В своем педагогическом манифесте директор и учителя с полным на то основанием горделиво указывали, что «общеобразовательная школа имени кн. Тенишева представляет у нас первый опыт рациональной постановки как умственного, так и телесного воспитания учащихся»[56]. Воспитание гармонически развитой личности действительно ставилось педагогами Тенишевского училища во главу угла, чему немало способствовала царившая здесь атмосфера творческого поиска. «Наказаний у нас не было, в старших классах разрешалось курить, но т. к. это было разрешено – почти никто не курил»[57]. В Тенишевском училище также не было дневников с оценками и классных кондуитов, поощрялось посещение родителями уроков, предпринимались попытки индивидуального подхода к каждому ребенку.

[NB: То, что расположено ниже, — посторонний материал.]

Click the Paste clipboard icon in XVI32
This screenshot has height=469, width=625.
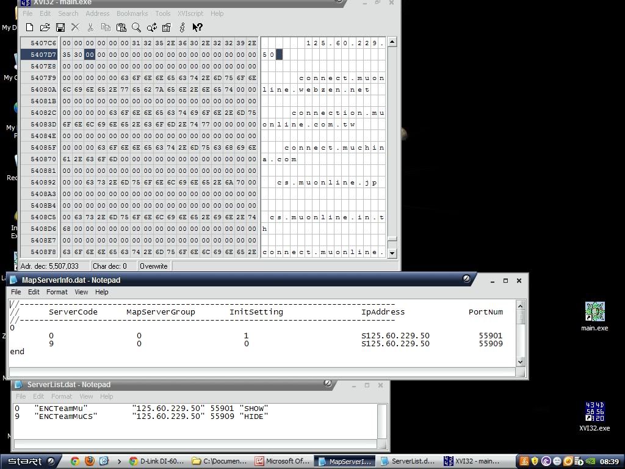point(121,27)
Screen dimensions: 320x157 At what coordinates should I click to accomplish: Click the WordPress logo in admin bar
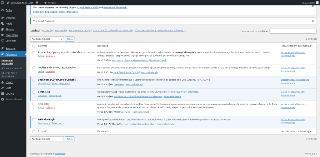click(3, 2)
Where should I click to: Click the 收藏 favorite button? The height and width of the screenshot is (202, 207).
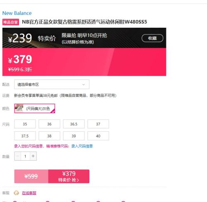[x=152, y=38]

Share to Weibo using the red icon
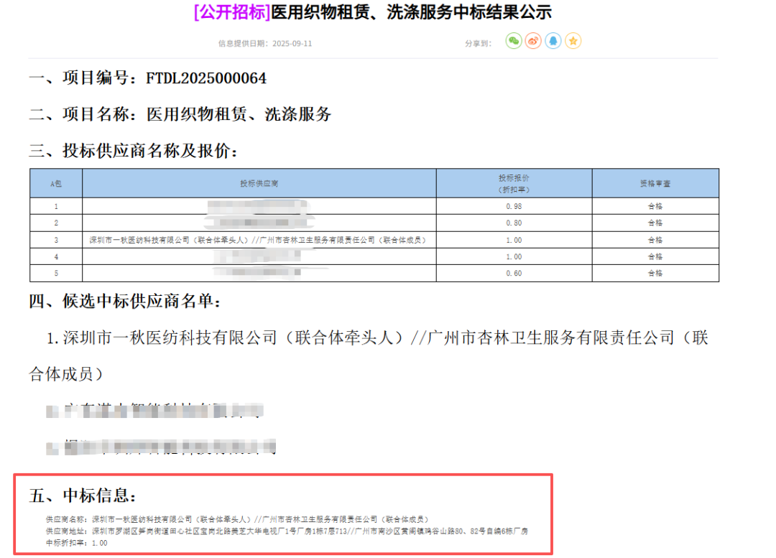[533, 42]
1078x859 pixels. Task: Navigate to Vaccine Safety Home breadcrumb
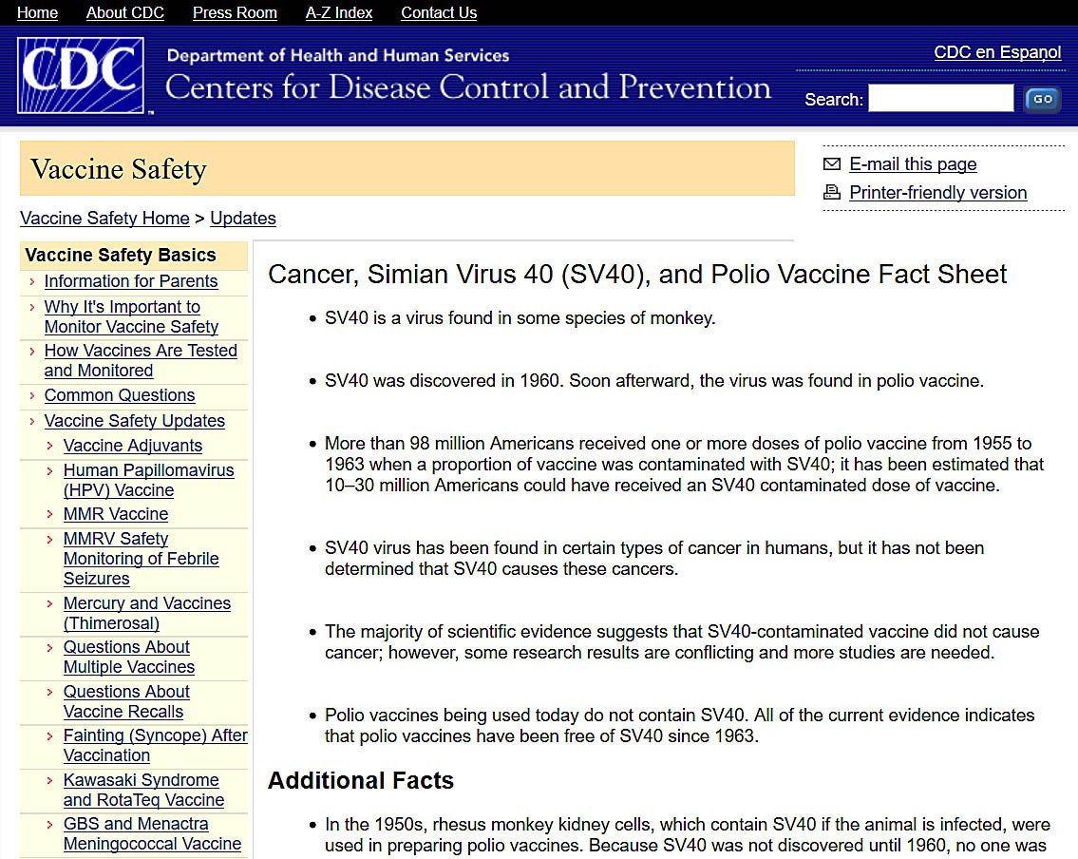(104, 218)
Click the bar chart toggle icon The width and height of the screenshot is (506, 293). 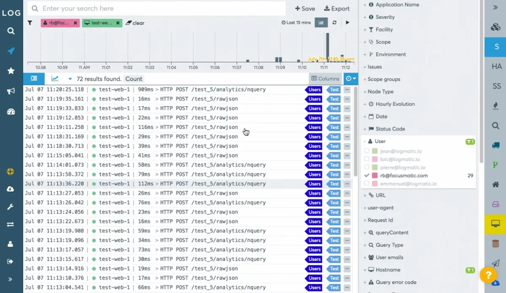(x=321, y=23)
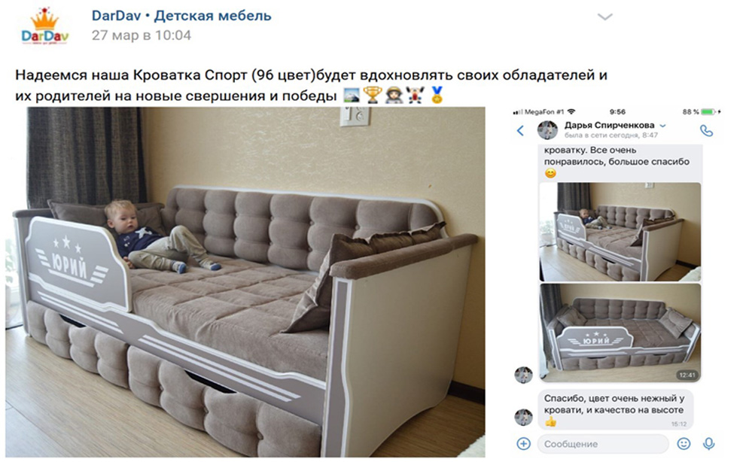Image resolution: width=746 pixels, height=462 pixels.
Task: Open DarDav Детская мебель group link
Action: pyautogui.click(x=181, y=16)
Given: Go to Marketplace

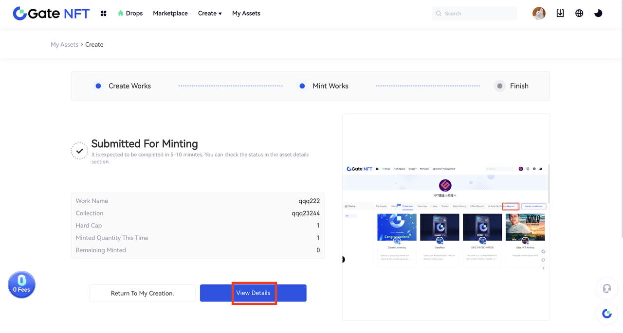Looking at the screenshot, I should (x=170, y=14).
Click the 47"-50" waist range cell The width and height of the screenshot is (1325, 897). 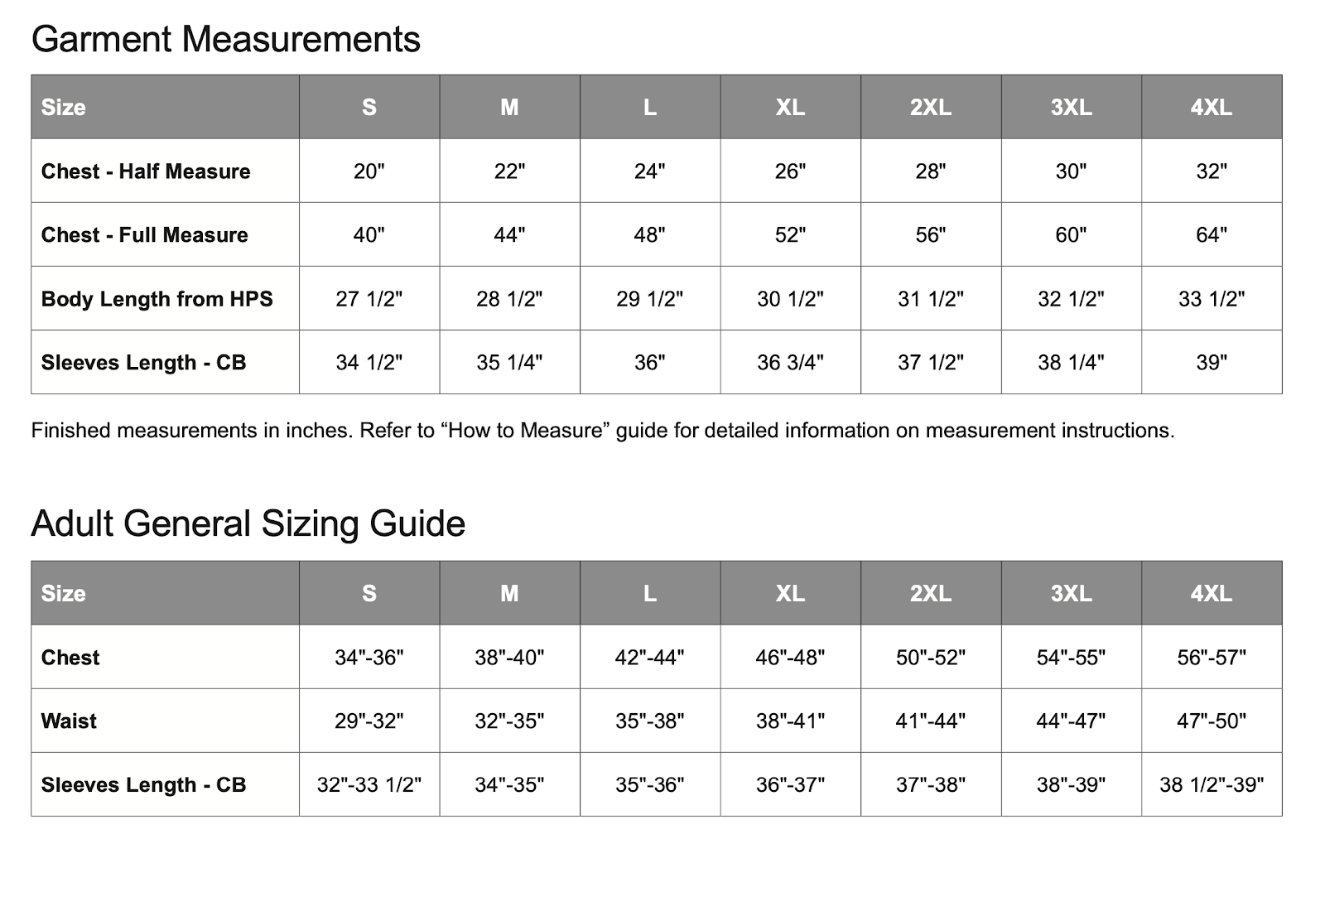(x=1212, y=721)
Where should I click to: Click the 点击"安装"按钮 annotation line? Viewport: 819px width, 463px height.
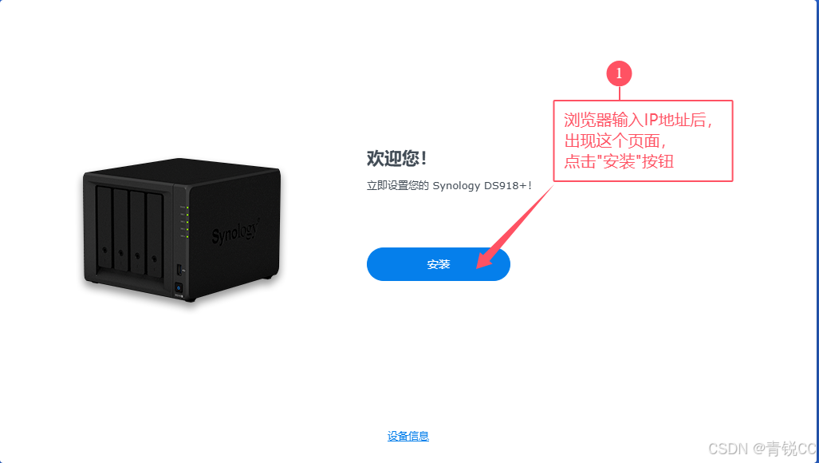pos(619,161)
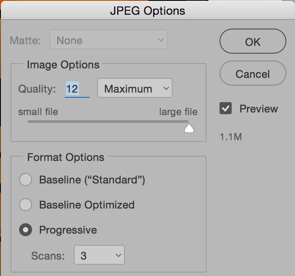Click the quality slider's white thumb
Screen dimensions: 295x276
click(189, 128)
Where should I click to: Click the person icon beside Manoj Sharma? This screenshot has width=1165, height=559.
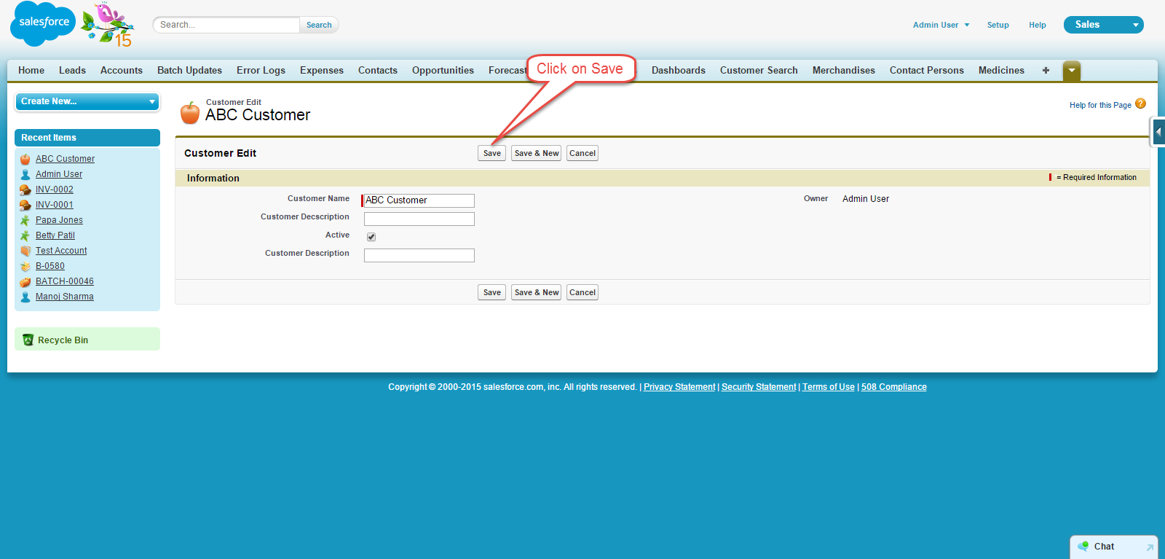click(x=25, y=297)
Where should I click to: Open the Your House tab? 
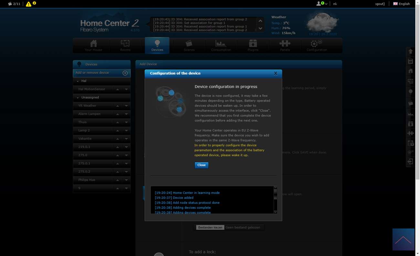(x=93, y=46)
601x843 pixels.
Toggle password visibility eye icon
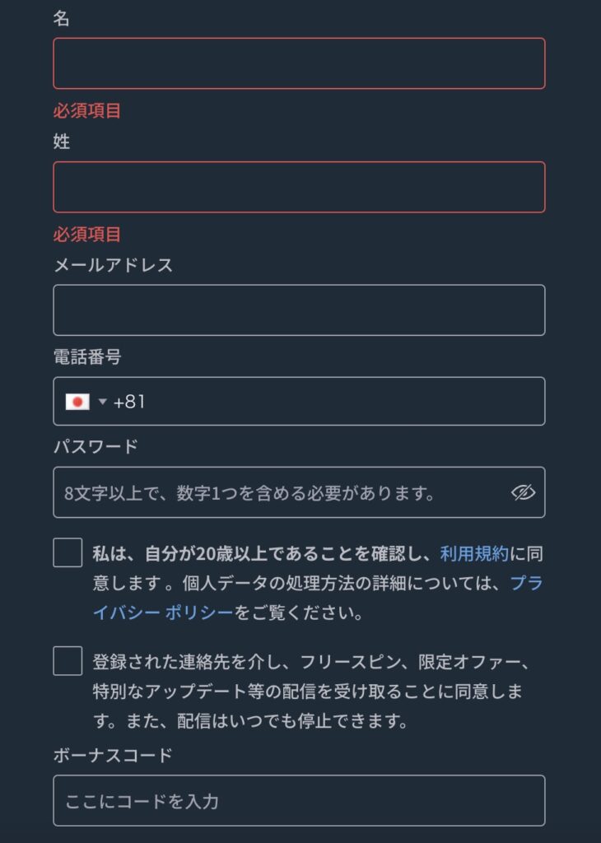click(x=523, y=492)
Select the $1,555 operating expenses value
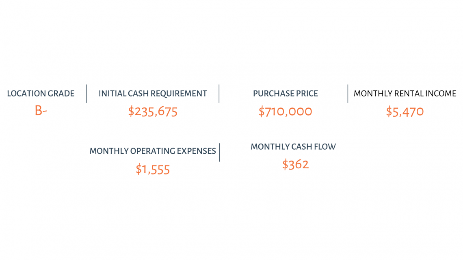The width and height of the screenshot is (463, 260). click(x=153, y=170)
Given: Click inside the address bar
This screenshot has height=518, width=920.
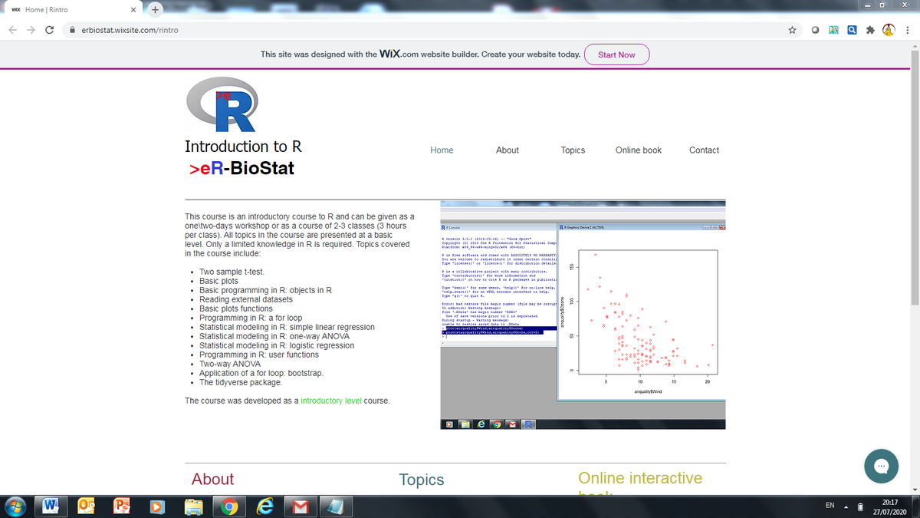Looking at the screenshot, I should point(230,29).
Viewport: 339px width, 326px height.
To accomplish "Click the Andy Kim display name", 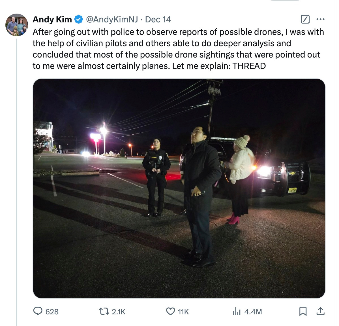I will pos(52,19).
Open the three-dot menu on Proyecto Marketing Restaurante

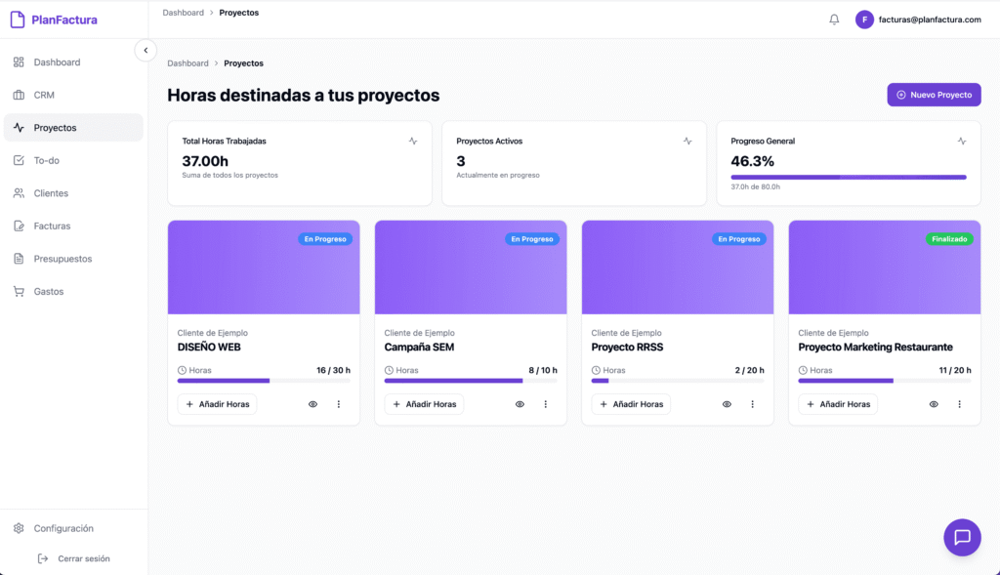click(x=959, y=403)
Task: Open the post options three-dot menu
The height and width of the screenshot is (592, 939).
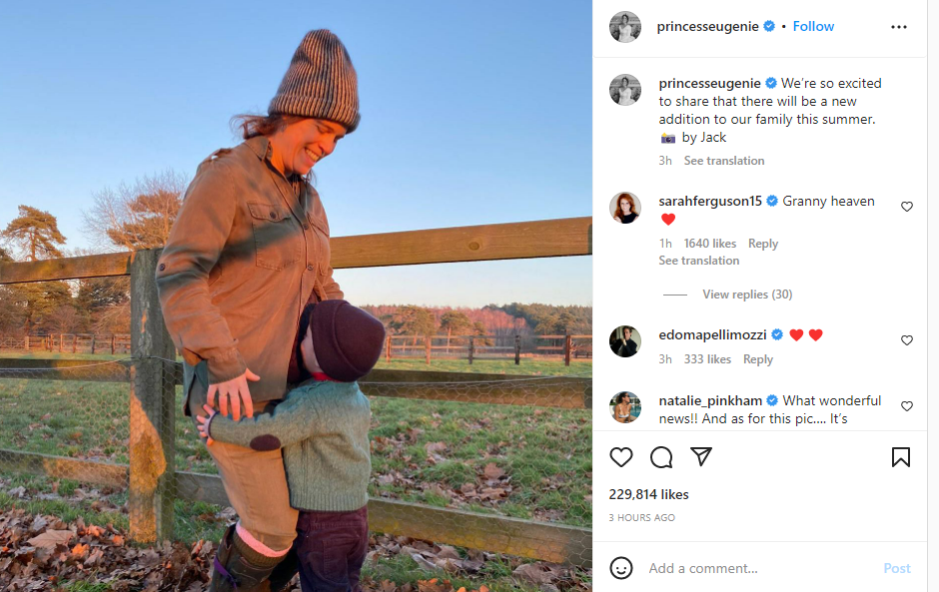Action: tap(898, 26)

Так, в отчете училища за 1901 год трогательно сообщается, что «по темпераментам в смысле Гиппократа (темпераменту физиологическому) учащиеся делятся следующим образом:
Интересно, в какую из этих групп входил Ося Мандельштам?
Было много экскурсий: Путиловский завод, Горный институт, Ботанический сад, озеро Селигер с посещением Иверского монастыря, на Белое море, в Крым, в Финляндию (доподлинно известно, что Мандельштам участвовал в одной из таких экскурсий – в Великий Новгород и на Валдай).
О том, с каким чувством тенишевцы вспоминали свою школу, можно судить, например, по уже цитировавшейся мемуарной книге А. Рубакина, учившегося на два класса старше Осипа Мандельштама: «Я до сих пор вспоминаю с благодарностью, как много мне дала эта школа. В ней преподавали такие замечательные педагоги, как художник Н.К. Педенко, В.Н. Никонов, В.А. Гердт, В.В. Гиппиус, историки А.Я. Закс, И.М. Гревс, морской офицер, математик, гроза учащихся Н. Бригер, экономист М.И. Туган-Барановский, физики Сазонов, А. Добиаш, географ Э.Ф. Лесгафт и многие другие»[58].